5. **Failed Collectors** - `rate(pg_exporter_collector_scrape_errors_total[5m])`
   - Alert if any collector has errors

## Platform Support

| Platform | CPU | Memory | Threads | File Descriptors |
|----------|-----|--------|---------|------------------|
| Linux | ✅ | ✅ | ✅ | ✅ |
| macOS | ✅ | ✅ | ⚠️ Fallback | ❌ Not available |
| Windows | ✅ | ✅ | ⚠️ Fallback | ❌ Not available |

Platform-specific code is guarded with `#[cfg(target_os = "linux")]`.

## Performance Impact

- **CPU**: <0.1% additional overhead
- **Memory**: ~10KB for cached `System` object
- **Collection time**: ~1-5ms per scrape
- **Lock contention**: Minimal (scrapes happen every 15-60 seconds)

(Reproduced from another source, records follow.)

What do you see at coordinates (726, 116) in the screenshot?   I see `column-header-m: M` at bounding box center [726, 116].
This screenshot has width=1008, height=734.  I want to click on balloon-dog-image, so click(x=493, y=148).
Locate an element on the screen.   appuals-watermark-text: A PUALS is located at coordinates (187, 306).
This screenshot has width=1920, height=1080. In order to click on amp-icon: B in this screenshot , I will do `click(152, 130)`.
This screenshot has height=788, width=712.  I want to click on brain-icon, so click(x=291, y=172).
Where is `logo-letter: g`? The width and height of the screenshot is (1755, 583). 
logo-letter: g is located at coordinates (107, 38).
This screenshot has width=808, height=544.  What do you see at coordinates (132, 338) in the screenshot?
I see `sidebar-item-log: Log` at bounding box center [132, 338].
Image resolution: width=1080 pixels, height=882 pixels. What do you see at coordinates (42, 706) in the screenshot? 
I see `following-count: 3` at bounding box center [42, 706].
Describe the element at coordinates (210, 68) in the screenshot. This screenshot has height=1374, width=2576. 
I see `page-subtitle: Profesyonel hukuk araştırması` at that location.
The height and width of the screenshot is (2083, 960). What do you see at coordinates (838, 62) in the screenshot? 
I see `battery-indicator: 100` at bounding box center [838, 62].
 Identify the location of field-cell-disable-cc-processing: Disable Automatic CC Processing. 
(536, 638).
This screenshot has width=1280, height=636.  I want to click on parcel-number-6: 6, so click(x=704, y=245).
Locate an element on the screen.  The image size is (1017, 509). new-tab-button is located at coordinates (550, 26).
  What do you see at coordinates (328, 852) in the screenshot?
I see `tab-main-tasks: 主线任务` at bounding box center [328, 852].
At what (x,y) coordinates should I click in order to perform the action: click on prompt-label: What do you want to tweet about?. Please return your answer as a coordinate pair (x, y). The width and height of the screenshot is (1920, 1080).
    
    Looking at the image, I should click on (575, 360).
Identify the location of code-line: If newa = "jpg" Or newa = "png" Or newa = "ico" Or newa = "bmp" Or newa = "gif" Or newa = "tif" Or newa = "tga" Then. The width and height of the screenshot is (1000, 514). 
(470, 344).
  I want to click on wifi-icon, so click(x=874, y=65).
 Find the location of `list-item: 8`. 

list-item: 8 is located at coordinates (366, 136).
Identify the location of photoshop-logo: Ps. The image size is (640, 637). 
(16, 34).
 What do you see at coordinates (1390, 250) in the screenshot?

## Comparison with `scripts/monitor-exporter.sh`

| Feature | Internal Metrics | Bash Script |
|---------|-----------------|-------------|
| Accuracy | ✅ Same (reads /proc) | ✅ Same |
| Sampling Rate | 15-60s (scrape interval) | 1-5s (configurable) |
| Historical Data | ✅ In Prometheus | ❌ Point-in-time only |
| Alerting | ✅ Prometheus alerts | ❌ Manual monitoring |
| Use Case | Production monitoring | Debugging/troubleshooting |

**Both are complementary!** Use internal metrics for production monitoring and alerts. Use the script for high-frequency debugging during incidents.

## Testing

Run tests:

```bash
cargo test --lib internal
```

Output:
```
running 9 tests
test collectors::internal::process::tests::test_process_collector_new ... ok
test collectors::internal::process::tests::test_process_collector_registers_without_error ... ok
test collectors::internal::process::tests::test_process_collector_collects_stats ... ok
test collectors::internal::scraper::tests::test_scraper_collector_new ... ok
test collectors::internal::scraper::tests::test_scraper_collector_registers_without_error ... ok
test collectors::internal::scraper::tests::test_scrape_timer_records_duration ... ok
test collectors::internal::scraper::tests::test_scrape_timer_records_error ... ok
test collectors::internal::scraper::tests::test_update_metrics_count ... ok
test collectors::internal::scraper::tests::test_increment_scrapes ... ok

test result: ok. 9 passed; 0 failed; 0 ignored; 0 measured
```

## References

- [Process Collector Source]process.rs
- [Scraper Collector Source]scraper.rs
## Dependencies

The internal collector only requires one external dependency:

- **sysinfo = "0.37"** - Cross-platform system information library
  - Used to read process stats from the OS
  - Well-maintained, widely used
  - Platform-specific implementations (Linux: /proc, macOS: proc_pidinfo, etc.)

All synchronization primitives use standard library (`std::sync`).